═══ Records ═══

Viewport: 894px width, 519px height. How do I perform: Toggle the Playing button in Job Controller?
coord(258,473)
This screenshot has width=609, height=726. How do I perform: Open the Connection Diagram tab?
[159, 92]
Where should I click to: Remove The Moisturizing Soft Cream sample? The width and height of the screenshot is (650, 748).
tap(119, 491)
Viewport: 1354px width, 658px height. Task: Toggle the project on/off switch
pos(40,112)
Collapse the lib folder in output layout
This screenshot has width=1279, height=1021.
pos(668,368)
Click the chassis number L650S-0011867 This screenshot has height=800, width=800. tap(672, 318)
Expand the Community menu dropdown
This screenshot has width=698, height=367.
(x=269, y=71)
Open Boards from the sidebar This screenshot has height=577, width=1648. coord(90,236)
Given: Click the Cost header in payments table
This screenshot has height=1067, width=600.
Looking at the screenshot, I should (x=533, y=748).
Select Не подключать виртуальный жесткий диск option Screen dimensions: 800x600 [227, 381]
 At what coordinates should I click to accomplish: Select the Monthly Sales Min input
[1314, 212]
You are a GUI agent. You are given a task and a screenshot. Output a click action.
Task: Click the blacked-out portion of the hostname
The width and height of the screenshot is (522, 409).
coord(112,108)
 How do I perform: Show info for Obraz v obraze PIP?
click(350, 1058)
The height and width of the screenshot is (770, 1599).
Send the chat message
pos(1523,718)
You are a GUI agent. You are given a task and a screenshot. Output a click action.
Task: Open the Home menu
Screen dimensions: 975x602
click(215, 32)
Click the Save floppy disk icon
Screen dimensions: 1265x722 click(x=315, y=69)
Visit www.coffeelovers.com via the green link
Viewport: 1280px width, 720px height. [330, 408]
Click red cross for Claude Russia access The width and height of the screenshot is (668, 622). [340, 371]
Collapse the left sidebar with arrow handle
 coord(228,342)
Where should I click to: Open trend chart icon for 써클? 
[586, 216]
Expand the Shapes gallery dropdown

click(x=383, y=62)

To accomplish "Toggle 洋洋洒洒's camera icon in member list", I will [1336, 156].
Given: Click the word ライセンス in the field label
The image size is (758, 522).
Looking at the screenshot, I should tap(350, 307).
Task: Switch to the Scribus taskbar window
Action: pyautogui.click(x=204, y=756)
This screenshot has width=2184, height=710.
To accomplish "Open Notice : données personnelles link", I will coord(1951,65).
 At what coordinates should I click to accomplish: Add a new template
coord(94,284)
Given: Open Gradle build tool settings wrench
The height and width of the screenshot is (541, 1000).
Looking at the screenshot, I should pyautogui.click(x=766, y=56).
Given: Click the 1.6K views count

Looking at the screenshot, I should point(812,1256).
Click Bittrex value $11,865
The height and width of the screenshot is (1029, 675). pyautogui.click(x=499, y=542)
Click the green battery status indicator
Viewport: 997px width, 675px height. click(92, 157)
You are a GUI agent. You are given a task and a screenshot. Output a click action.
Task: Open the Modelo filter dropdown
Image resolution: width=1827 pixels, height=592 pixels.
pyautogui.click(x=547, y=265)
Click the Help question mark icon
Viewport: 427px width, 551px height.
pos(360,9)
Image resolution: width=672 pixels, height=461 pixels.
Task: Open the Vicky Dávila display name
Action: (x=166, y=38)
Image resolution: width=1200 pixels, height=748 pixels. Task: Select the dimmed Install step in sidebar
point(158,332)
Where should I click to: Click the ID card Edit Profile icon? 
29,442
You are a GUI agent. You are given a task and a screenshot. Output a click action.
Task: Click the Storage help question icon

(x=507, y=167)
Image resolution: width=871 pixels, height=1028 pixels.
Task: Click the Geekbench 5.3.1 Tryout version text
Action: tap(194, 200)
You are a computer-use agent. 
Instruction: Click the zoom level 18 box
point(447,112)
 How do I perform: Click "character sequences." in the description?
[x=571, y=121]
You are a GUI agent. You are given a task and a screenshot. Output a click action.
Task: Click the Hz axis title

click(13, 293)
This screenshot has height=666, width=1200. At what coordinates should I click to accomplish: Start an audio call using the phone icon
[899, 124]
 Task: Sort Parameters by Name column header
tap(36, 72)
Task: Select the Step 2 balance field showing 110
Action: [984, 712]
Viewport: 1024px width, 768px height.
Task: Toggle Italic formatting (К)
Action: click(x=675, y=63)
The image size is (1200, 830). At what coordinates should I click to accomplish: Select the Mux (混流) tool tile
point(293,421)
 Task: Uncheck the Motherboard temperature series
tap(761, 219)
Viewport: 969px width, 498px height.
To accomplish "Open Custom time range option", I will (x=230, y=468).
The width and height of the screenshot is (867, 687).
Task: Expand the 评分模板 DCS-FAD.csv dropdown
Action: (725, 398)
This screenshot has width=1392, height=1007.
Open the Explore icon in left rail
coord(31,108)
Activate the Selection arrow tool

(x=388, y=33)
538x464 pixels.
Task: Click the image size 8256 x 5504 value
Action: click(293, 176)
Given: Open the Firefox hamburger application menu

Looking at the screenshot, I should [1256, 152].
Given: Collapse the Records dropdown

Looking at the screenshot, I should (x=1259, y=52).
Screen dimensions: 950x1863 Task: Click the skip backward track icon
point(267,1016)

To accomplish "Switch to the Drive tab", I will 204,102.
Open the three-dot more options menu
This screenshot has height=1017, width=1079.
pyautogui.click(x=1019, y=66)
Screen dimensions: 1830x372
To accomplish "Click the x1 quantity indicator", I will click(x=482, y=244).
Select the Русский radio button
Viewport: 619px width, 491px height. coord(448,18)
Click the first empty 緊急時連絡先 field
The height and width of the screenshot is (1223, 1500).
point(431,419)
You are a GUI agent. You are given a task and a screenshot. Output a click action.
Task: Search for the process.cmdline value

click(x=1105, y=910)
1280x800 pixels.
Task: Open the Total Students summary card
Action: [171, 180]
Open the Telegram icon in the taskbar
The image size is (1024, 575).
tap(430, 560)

═══

Reprint exactly the lines above that start at the one with "How do I perform: Show" and end at the one with "This screenshot has width=2184, height=710.", keeping both and adding none.

Solution below:
 How do I perform: Show info for Obraz v obraze PIP?
click(350, 1058)
The height and width of the screenshot is (770, 1599).
Send the chat message
pos(1523,718)
You are a GUI agent. You are given a task and a screenshot. Output a click action.
Task: Open the Home menu
Screen dimensions: 975x602
click(215, 32)
Click the Save floppy disk icon
Screen dimensions: 1265x722 click(x=315, y=69)
Visit www.coffeelovers.com via the green link
Viewport: 1280px width, 720px height. [330, 408]
Click red cross for Claude Russia access The width and height of the screenshot is (668, 622). [340, 371]
Collapse the left sidebar with arrow handle
 coord(228,342)
Where should I click to: Open trend chart icon for 써클? 
[586, 216]
Expand the Shapes gallery dropdown

click(x=383, y=62)

To accomplish "Toggle 洋洋洒洒's camera icon in member list", I will [1336, 156].
Given: Click the word ライセンス in the field label
The image size is (758, 522).
Looking at the screenshot, I should tap(350, 307).
Task: Switch to the Scribus taskbar window
Action: pyautogui.click(x=204, y=756)
This screenshot has width=2184, height=710.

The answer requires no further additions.